Naruto Fan Fiction ❯ Aftermath - Death of a serpent ❯ Chapter 1

[ P - Pre-Teen ]

Chapter one

Sasuke was dead. The party that has "rescued" him from Orochimaru had brought him back alive and apparently unscathed, but the preparatory drugs he'd had to take, as well as the dark Nin-jitsus he'd undergone had weakened his heart to the breaking point. Already withdrawn and sullen from his childhood experiences, the humiliation of willingly joining Orochimaru had hammered him ever deeper into himself. Ignoring both Tsunade's and Kakashi's warnings, he retreated to his room every moment that he was not savagely dominating the missions that the trio had been sent on. His heart had eventually been pushed too far. When they were sixteen it exploded violently, ripping his body to shreds. The image had seared, permanently and irrevocably, across Sakura's brain. It still haunted her on some sleepless nights, as she lay in bed, helplessly living through her endless mistakes. Should have seen, should have tried harder, sooner, better. It didn't matter; Sasuke was gone, forever.

After his death both Sakura and Naruto had secretly blamed themselves. Sakura had buried herself in medical textbooks she borrowed and stole from Tsunade, seeking some way she could have saved him. She was lucky; she didn't find any, though she still carried a mountain of guilt she might never be able to release.

She had realized her past uselessness then. Naruto and Sasuke had been soaking up new jitsus like sponges, striving and struggling against each other to improve; she had floated dreamily along in her own little fantasy world, never practicing or helping.

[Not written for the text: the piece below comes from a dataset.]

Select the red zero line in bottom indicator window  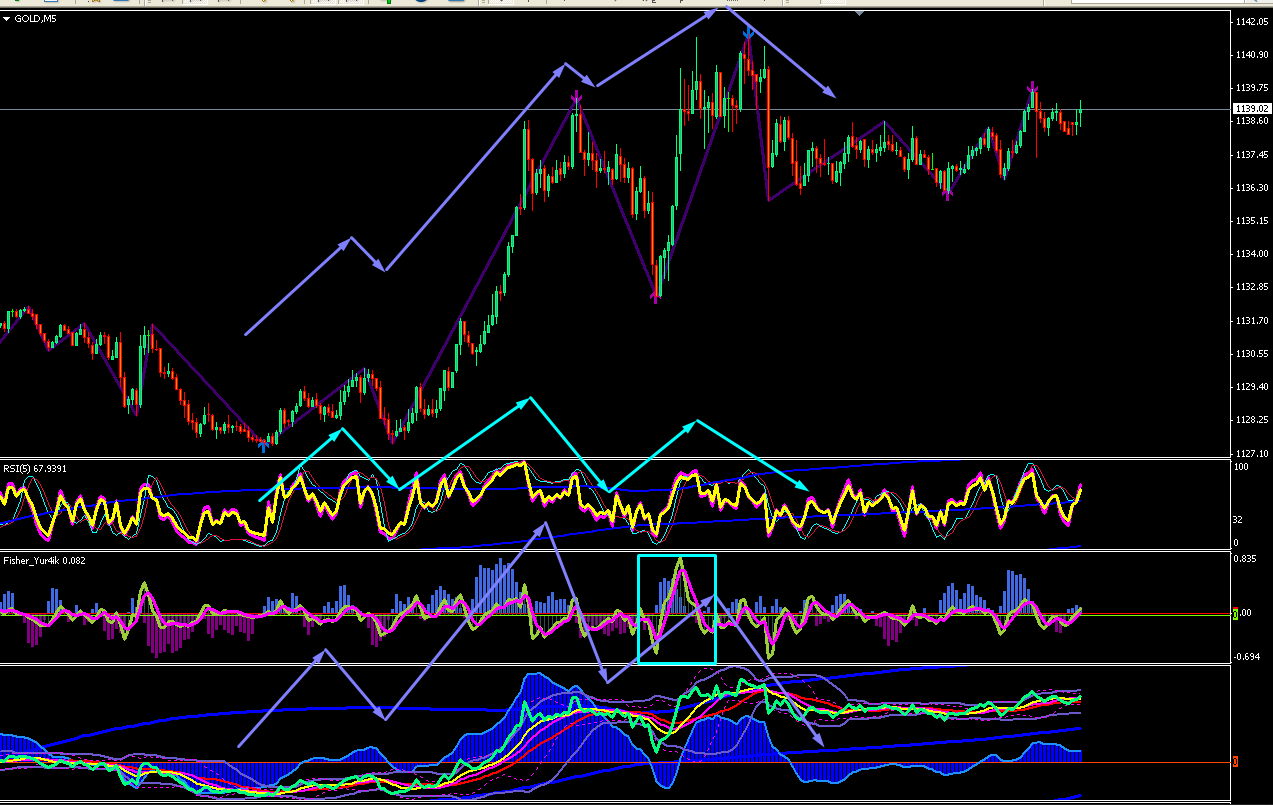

After Sasuke's death she had spent the night in a training area, pounding a much-scarred log and listening to Naruto's banshee screaming along with the thunderous detonations of trees he left in his wake. Naruto staggered in at dawn, disheveled, exhausted, leaving a 34-mile-long loop of burnt-out devastation in the forest behind him. No one said anything. Sakura staggered in half an hour after him. All her attacks had done to the training log was to leave a small, triangular chip in the wood.

That day she ghosted through the funeral, eyes glazed, mechanically mumbling responses to the thousand thousand apologies. She left soon after, dodging an incoherent Ino; she just didn't want to deal with it. She began her search for Lee then.